Fishery managers announced this week that salmon fishing in California and most of Oregon is completely closed this year. No weekend trips on the river, no local salmon on the barbecue, no opportunity to see your kid reel in a fish.
I fish salmon commercially from Fisherman’s Wharf in San Francisco. You can see the Golden Gate Bridge from my boat, where Chinook have passed for millions of years on their journey from the ocean, through the bay and Delta, up the Sacramento River.
There is communal anticipation before the first trip of the summer, checking anchor winches and hydraulic hoses, safety equipment, leaders, weather reports. Boats are freshly painted and deck tanks for holding fish are installed.
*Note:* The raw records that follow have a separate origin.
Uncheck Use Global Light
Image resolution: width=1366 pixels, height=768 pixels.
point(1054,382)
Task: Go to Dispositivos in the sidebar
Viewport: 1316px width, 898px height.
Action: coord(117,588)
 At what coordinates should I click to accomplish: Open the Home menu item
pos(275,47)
Not this year – this year feels like a funeral.
Salmon and Dungeness crab are the backbone of the San Francisco fishing fleet. Other fisheries like black cod, shrimp, halibut, rockfish, anchovies and herring contribute, but salmon and crab pay the bills and keep us working year-round. Without our commercial and recreational salmon seasons, every fishing business in California will struggle to support our families this year – every captain, deckhand, fuel dock, buyer, processor, gear store, charter operation and marina involved in this $1.4 billion industry.
Fishing is inherently unpredictable – good years, bad years, the excitement of big fish, the anxiety of rough weather. I knew salmon populations had fluctuated from under 100,000 to millions over the last century. What no one expected was the complete closures of ocean salmon fishing in 2008 and 2009.
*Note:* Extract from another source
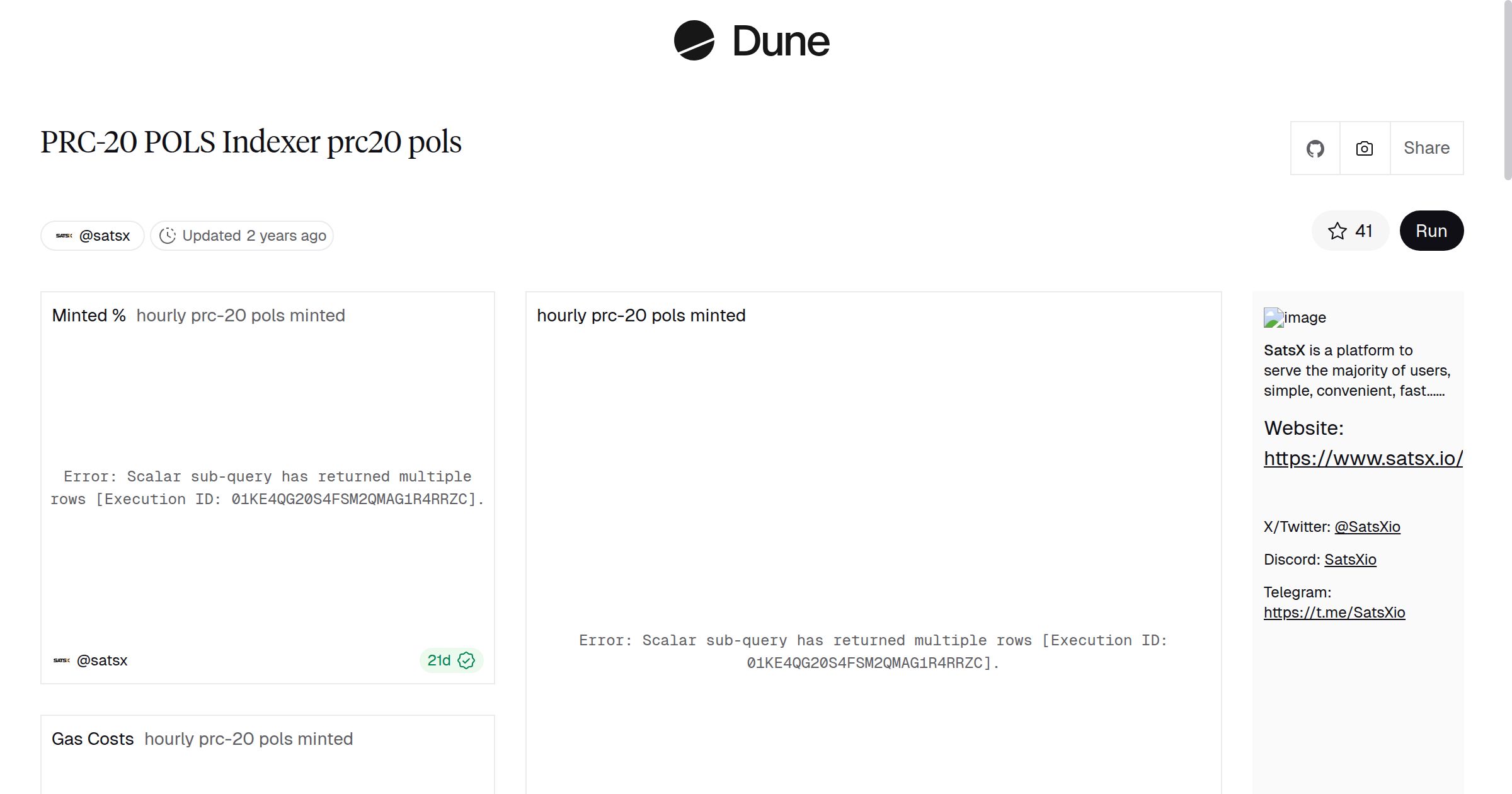
Task: Click the Gas Costs card title
Action: click(93, 739)
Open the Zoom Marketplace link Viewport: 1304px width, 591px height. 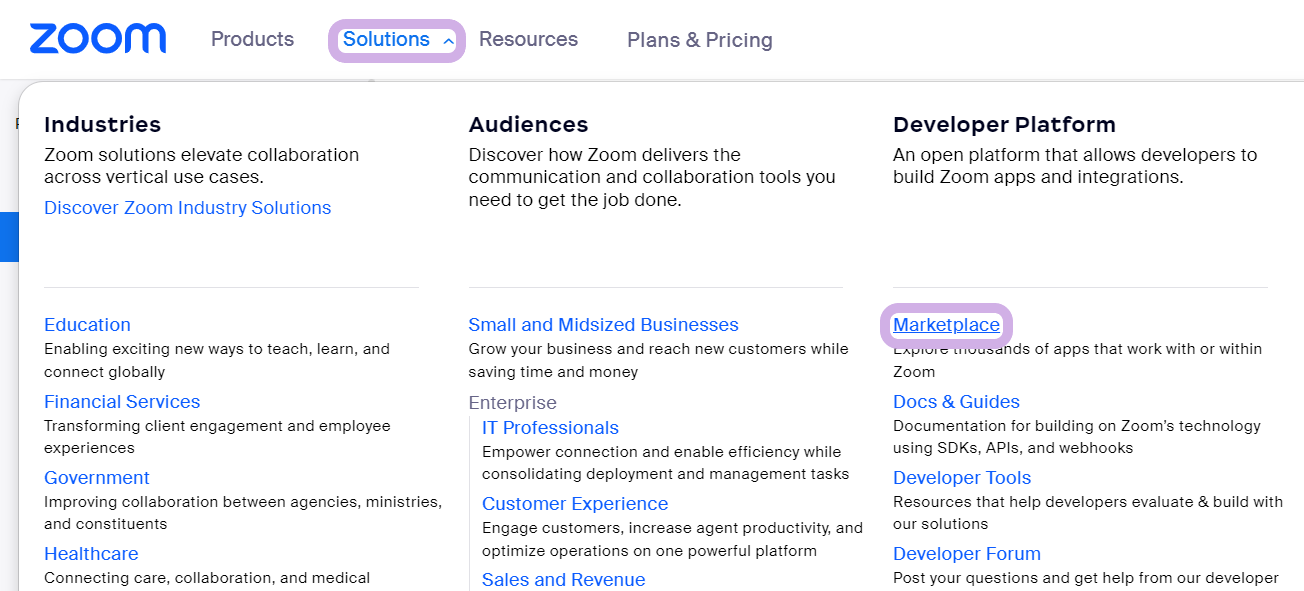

I was new to commercial fishing then, but I remember the shock from generational fishermen. I remember the hollowing out of our fleet and port infrastructure, the lost businesses and financial desperation in coastal communities. It was devastating, but followed by a decade of robust salmon fishing. The crash of 2008 felt like an anomaly in an otherwise productive fishery.
Fifteen years later, we are right back where we started. Have we learned nothing in 15 years?